:: CONSIGNES ::
**a.** Selon le texte fourni, à quelle date France Télécom a-t-elle envoyé à Numericable des avenants aux contrats de cession ?
**b.** Veuillez mettre sous forme de tableau Markdown le passage des rangées allant de la ligne contenant « Where should I click to: Select » jusqu'à celle contenant « click(x=667, y=223) », bornes comprises, avec une colonne « N° » pour le numéro de rang et une colonne « Ligne » pour la ligne, sans les lignes vides.

1.7.2. Sur le refus des sociétés Numericable de procéder à une modification
des contrats de cession et les raisons mises en avant pour justifier ce refus
La traduction contractuelle des modifications des modalités d'accès au génie civil retenues dans la décision de l'Autorité incombait aux parties, étant entendu que leur marge de négociation dans ce cadre était limitée par les termes de la décision de l'Autorité relative au différend en cause.
C'est à ce titre que France Télécom a communiqué à Numericable, par trois courriers en date du 7 janvier 2011, des avenants, signés par elle, aux contrats de cession visant à adapter ces contrats conformément à la décision. Par la suite, France Télécom a maintenu sa volonté de voir les sociétés Numericable signer des avenants aux contrats de cession.
Il ressort des échanges entre les parties que les sociétés Numericable ont, de manière répétée, refusé le principe même d'une modification des contrats de cession, jusqu'à ce qu'elles décident, dans le contexte de la présente procédure, de transmettre à l'ARCEP (le 24 novembre 2011) puis à France Télécom (courrier en date du 29 novembre 2011) des avenants, signés par elles, reprenant l'essentiel des dispositions contenues dans ceux communiqués par France Télécom plus de dix mois auparavant.
Il convient d'analyser les motifs de refus avancés par les sociétés Numericable.
Sur le fait que l'Autorité n'aurait pas eu la compétence pour imposer une modification de leurs contrats de cession :
Dans un courrier adressé à France Télécom en date du 23 juin 2011, les sociétés Numericable ont indiqué qu'il était « absurde de nous opposer, dans le même délai, une prétendue "nécessité absolue de formaliser [...] les processus opérationnels qui seront modifiés, conformément au dispositif de la décision de l'ARCEP, dans les contrats en cours” » dès lors, expliquent-elles plus loin, que « [c]ette décision n'impose donc la signature d'aucun accord écrit quel qu'il soit, notamment dans la mesure ou l'ARCEP ne dispose pas d'un tel pouvoir ; [...] ».
L'Autorité considère que cette analyse, déjà mise en avant par les sociétés Numericable dans le cadre de la procédure de règlement de différend, revenait à remettre en cause l'application de la décision n° 2010-1179.

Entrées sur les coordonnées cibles
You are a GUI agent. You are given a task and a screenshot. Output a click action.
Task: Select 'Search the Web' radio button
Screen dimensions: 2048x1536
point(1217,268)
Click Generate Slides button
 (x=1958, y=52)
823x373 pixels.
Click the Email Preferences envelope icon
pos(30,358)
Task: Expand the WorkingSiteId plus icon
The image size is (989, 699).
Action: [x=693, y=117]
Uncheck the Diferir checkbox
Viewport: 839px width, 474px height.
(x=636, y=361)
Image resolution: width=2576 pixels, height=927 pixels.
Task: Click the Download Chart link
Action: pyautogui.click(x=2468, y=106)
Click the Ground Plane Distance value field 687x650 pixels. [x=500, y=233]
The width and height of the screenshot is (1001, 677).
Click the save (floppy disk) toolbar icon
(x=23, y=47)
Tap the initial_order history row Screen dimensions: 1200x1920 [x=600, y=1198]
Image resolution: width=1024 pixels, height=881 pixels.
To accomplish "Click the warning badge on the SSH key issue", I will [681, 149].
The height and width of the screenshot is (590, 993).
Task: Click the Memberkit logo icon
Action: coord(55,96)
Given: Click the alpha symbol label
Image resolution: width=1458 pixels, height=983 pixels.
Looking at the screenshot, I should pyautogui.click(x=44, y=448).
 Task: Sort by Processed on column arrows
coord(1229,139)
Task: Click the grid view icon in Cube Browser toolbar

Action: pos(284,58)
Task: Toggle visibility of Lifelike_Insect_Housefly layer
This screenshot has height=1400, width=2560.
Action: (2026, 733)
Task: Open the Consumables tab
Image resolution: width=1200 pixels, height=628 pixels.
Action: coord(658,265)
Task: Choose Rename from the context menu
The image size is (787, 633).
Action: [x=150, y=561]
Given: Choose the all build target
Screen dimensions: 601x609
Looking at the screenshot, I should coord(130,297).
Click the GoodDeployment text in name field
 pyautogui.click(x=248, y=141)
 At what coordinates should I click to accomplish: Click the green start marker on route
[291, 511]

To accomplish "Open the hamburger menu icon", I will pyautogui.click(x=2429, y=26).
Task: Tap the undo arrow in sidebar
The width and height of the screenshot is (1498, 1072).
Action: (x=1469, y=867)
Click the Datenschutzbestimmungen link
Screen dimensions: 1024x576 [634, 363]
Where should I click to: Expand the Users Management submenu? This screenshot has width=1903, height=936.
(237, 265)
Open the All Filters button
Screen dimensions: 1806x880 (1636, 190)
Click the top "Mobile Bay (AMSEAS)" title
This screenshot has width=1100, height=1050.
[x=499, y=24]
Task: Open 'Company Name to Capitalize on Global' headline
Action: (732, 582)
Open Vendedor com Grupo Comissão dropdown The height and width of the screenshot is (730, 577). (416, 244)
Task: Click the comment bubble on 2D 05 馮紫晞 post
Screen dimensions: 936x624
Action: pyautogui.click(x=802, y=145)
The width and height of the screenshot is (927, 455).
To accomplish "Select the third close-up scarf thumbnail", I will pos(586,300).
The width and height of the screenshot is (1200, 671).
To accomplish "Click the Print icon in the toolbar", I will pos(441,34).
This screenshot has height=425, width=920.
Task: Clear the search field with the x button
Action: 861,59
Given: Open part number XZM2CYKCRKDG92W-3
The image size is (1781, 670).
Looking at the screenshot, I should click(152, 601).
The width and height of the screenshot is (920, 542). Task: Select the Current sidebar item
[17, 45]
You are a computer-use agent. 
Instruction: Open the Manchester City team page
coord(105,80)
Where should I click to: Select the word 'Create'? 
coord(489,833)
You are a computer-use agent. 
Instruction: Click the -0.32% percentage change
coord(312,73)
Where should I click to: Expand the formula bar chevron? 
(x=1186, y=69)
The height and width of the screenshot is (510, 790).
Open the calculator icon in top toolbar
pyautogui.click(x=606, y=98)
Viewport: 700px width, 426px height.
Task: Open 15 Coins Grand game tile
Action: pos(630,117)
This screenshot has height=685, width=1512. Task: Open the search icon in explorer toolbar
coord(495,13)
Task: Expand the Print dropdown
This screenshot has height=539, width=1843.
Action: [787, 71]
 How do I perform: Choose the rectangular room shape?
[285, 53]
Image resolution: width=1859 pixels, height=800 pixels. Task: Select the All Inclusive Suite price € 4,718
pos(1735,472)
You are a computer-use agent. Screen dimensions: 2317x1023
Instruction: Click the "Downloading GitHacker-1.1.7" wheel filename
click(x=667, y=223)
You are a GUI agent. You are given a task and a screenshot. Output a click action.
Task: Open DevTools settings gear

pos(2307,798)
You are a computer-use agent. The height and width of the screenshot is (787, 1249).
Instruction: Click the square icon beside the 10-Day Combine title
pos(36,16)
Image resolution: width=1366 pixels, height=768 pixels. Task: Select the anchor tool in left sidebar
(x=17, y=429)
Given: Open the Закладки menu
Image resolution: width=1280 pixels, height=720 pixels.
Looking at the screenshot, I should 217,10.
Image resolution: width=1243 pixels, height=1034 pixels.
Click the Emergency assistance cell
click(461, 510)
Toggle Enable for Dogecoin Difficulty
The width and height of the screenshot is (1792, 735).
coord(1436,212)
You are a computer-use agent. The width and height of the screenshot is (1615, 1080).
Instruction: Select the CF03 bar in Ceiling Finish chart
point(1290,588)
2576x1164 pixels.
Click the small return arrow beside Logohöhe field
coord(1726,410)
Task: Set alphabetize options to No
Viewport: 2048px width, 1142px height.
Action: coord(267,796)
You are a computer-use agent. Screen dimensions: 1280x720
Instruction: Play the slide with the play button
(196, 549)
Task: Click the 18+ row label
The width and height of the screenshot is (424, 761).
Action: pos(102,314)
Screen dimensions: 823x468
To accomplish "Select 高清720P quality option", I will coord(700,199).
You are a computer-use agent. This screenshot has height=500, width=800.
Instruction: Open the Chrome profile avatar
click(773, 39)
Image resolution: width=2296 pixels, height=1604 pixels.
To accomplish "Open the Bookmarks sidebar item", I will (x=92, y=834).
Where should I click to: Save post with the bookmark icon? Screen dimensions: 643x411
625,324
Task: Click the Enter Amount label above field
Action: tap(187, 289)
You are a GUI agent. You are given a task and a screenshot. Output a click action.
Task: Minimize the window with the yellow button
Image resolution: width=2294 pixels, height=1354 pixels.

:: RÉPONSES PAR TÂCHE ::
**a.** Le 7 janvier 2011, par trois courriers.

**b.**
| N° | Ligne |
|---|---|
| 1 | Where should I click to: Select the word 'Create'?  |
| 2 | coord(489,833) |
| 3 | You are a computer-use agent.  |
| 4 | Instruction: Click the -0.32% percentage change |
| 5 | coord(312,73) |
| 6 | Where should I click to: Expand the formula bar chevron?  |
| 7 | (x=1186, y=69) |
| 8 | The height and width of the screenshot is (510, 790). |
| 9 | Open the calculator icon in top toolbar |
| 10 | pyautogui.click(x=606, y=98) |
| 11 | Viewport: 700px width, 426px height. |
| 12 | Task: Open 15 Coins Grand game tile |
| 13 | Action: pos(630,117) |
| 14 | This screenshot has height=685, width=1512. Task: Open the search icon in explorer toolbar |
| 15 | coord(495,13) |
| 16 | Task: Expand the Print dropdown |
| 17 | This screenshot has height=539, width=1843. |
| 18 | Action: [787, 71] |
| 19 |  How do I perform: Choose the rectangular room shape? |
| 20 | [285, 53] |
| 21 | Image resolution: width=1859 pixels, height=800 pixels. Task: Select the All Inclusive Suite price € 4,718 |
| 22 | pos(1735,472) |
| 23 | You are a computer-use agent. Screen dimensions: 2317x1023 |
| 24 | Instruction: Click the "Downloading GitHacker-1.1.7" wheel filename |
| 25 | click(x=667, y=223) |